Rows from a dataset for grounding on screens
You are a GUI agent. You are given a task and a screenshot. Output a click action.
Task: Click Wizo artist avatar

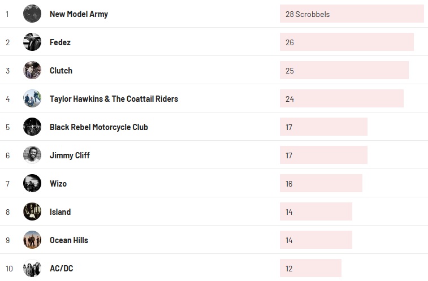click(x=32, y=183)
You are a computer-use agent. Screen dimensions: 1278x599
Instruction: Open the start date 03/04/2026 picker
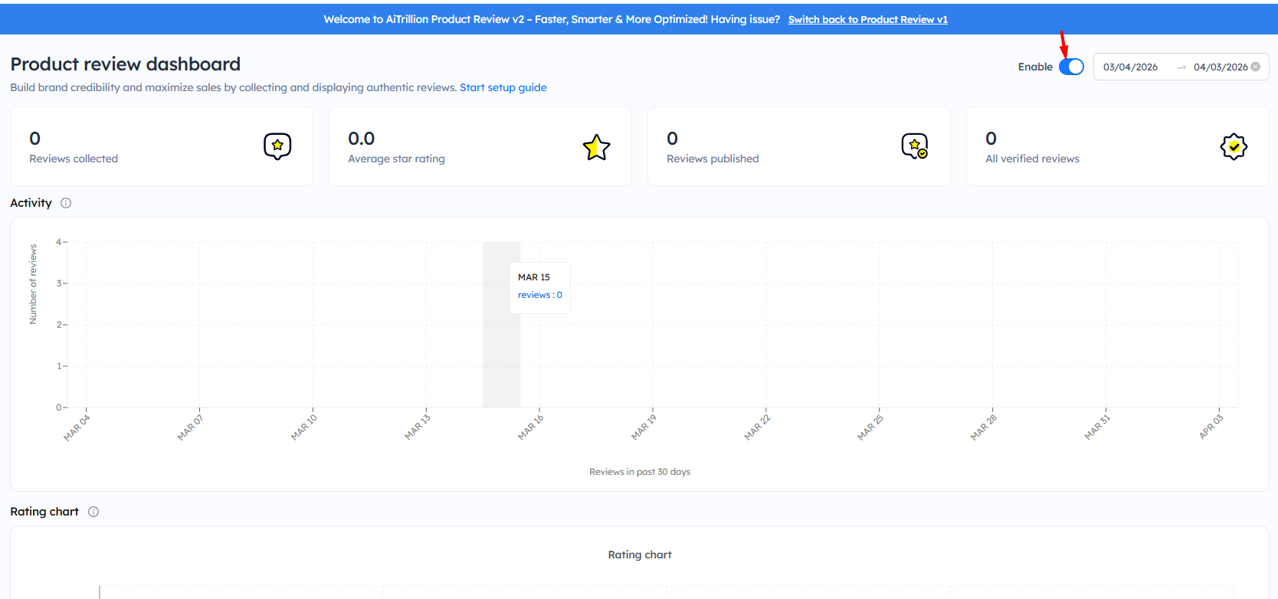1130,67
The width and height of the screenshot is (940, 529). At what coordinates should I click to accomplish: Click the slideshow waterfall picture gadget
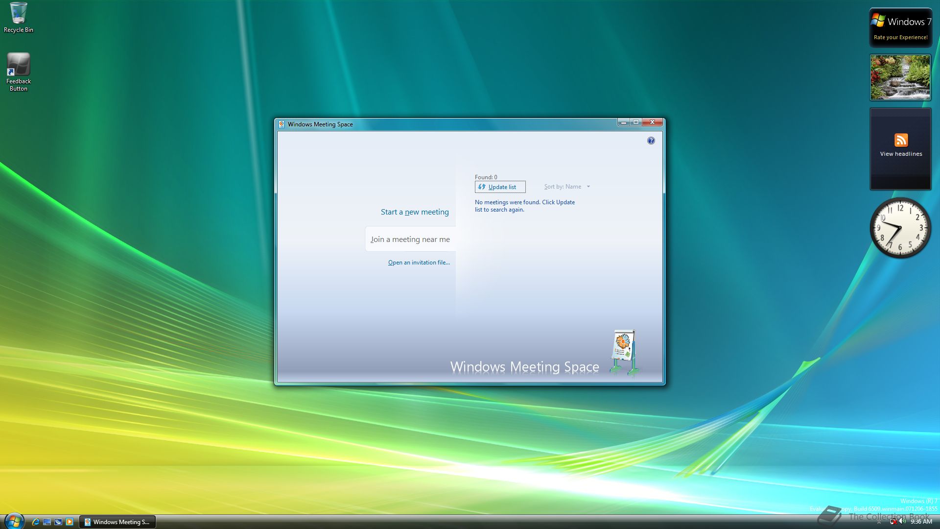coord(900,77)
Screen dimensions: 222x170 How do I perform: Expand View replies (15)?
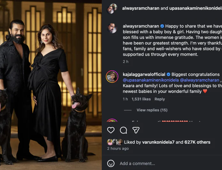click(152, 110)
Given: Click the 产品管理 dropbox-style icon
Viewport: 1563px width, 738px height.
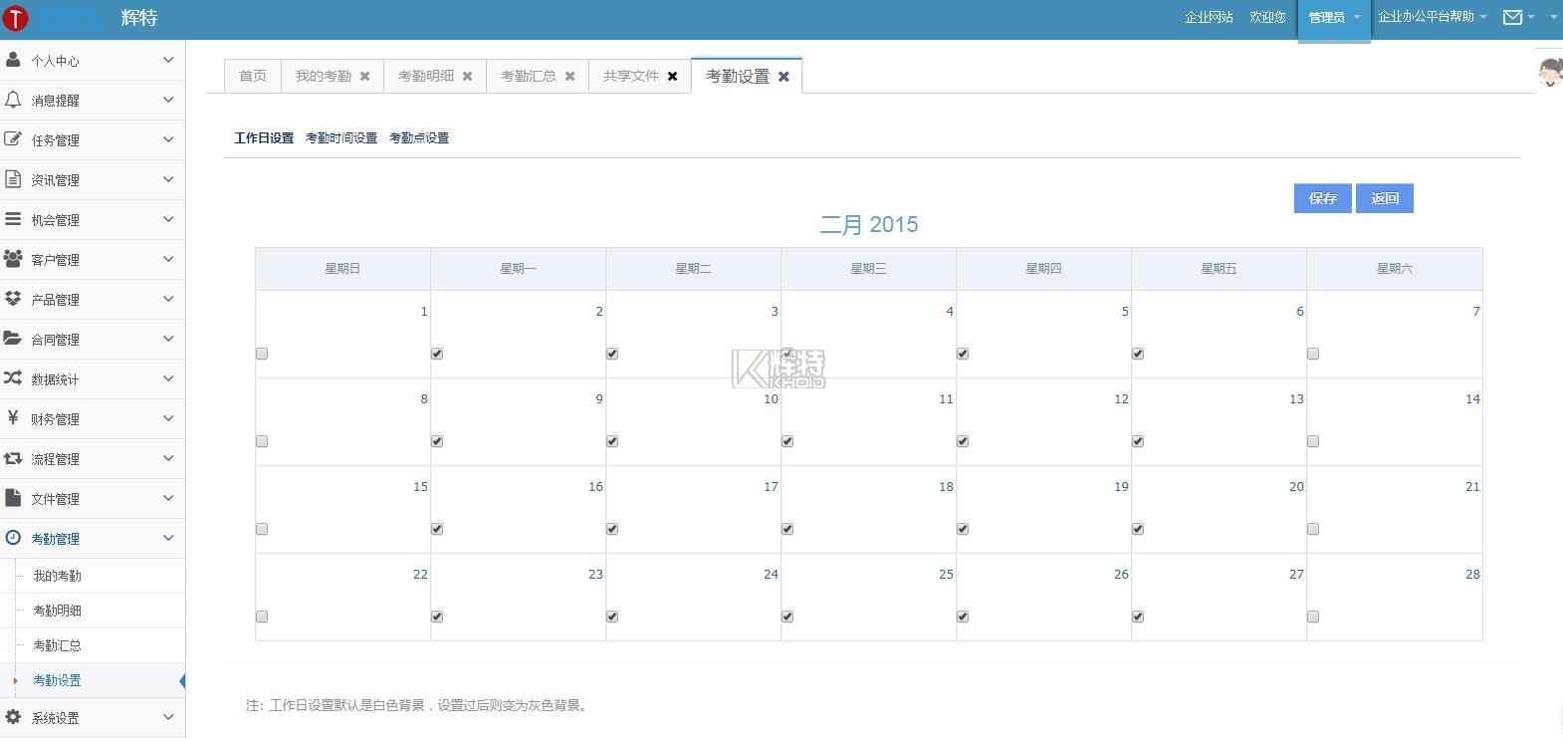Looking at the screenshot, I should 13,299.
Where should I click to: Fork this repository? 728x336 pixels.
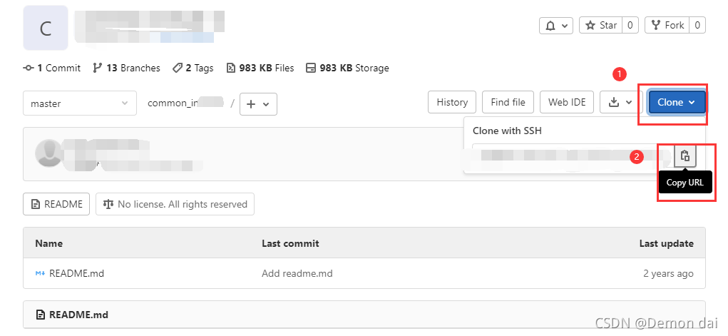667,25
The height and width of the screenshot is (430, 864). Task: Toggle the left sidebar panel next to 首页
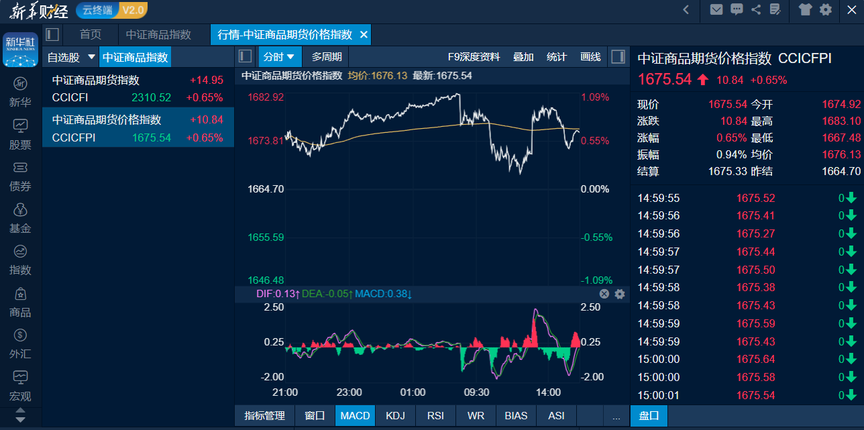[52, 35]
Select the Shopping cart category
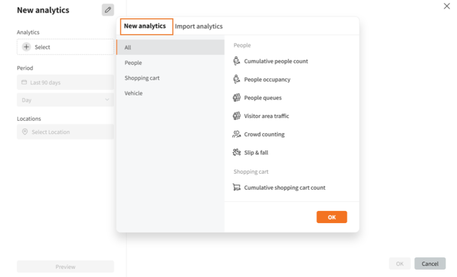The image size is (457, 277). tap(142, 78)
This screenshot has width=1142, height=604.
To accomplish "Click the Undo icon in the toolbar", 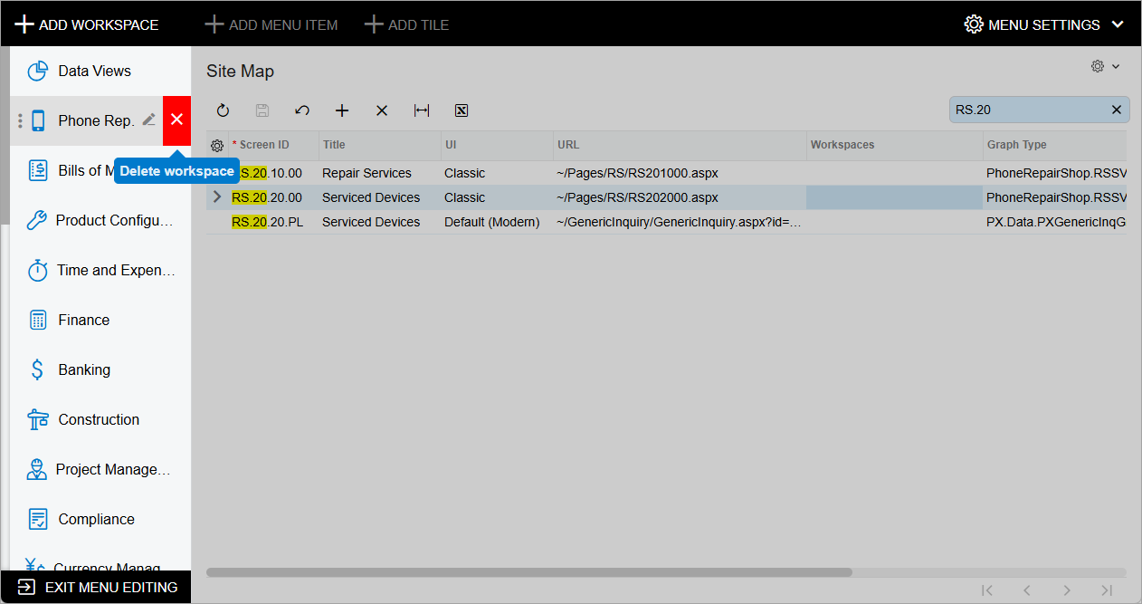I will pos(302,110).
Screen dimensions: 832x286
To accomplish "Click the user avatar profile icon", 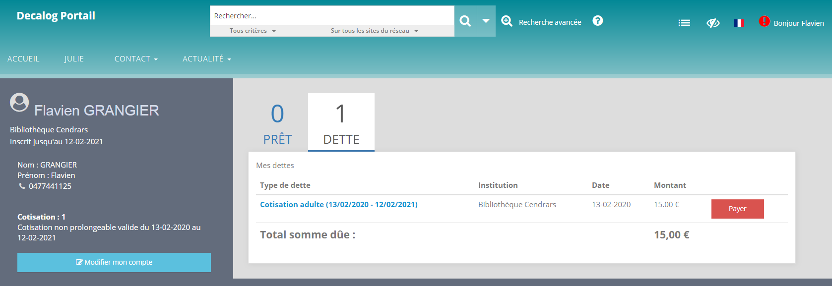I will point(19,102).
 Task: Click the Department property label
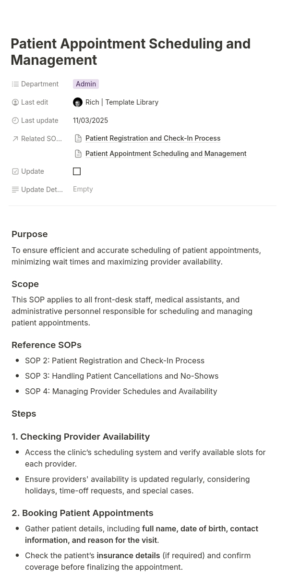click(x=40, y=84)
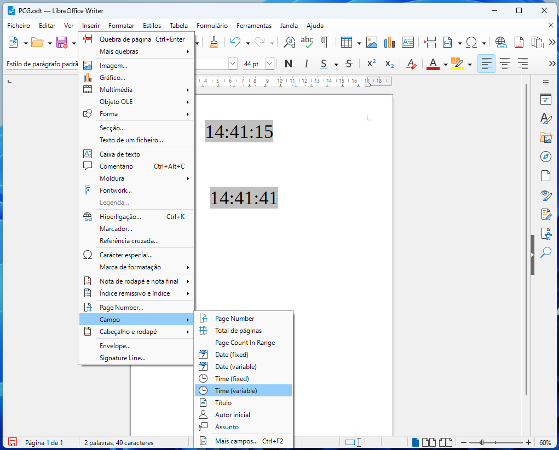The height and width of the screenshot is (450, 559).
Task: Toggle italic formatting button
Action: pyautogui.click(x=306, y=64)
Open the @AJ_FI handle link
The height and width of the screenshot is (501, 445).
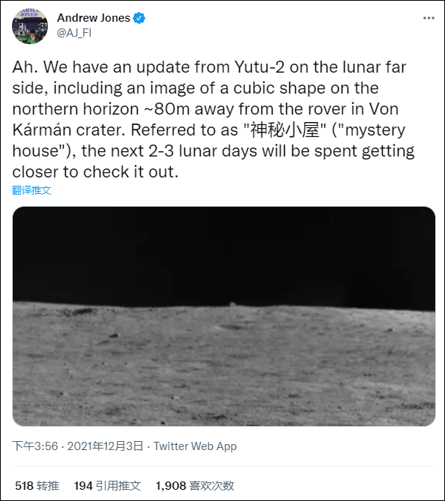tap(74, 33)
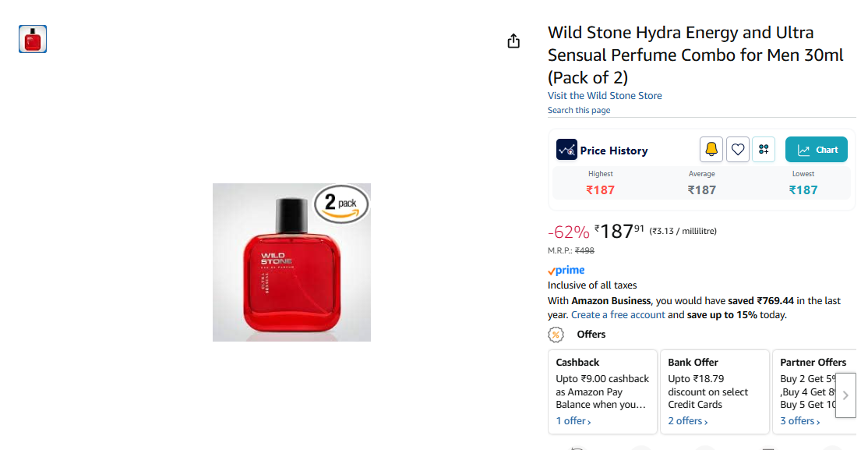Viewport: 868px width, 450px height.
Task: Click "Create a free account" link
Action: pos(618,315)
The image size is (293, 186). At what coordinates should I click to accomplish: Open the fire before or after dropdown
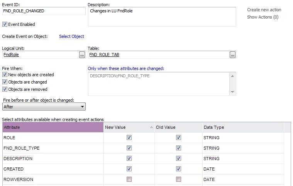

## What is asked
Gather every line of the material that contains the word "coordinates". Case counts.

## Exercise response
The width and height of the screenshot is (940, 529). At what coordinates should I click to accomplish: Click the slideshow waterfall picture gadget
The image size is (293, 186). At what coordinates should I click to accomplish: Open the fire before or after dropdown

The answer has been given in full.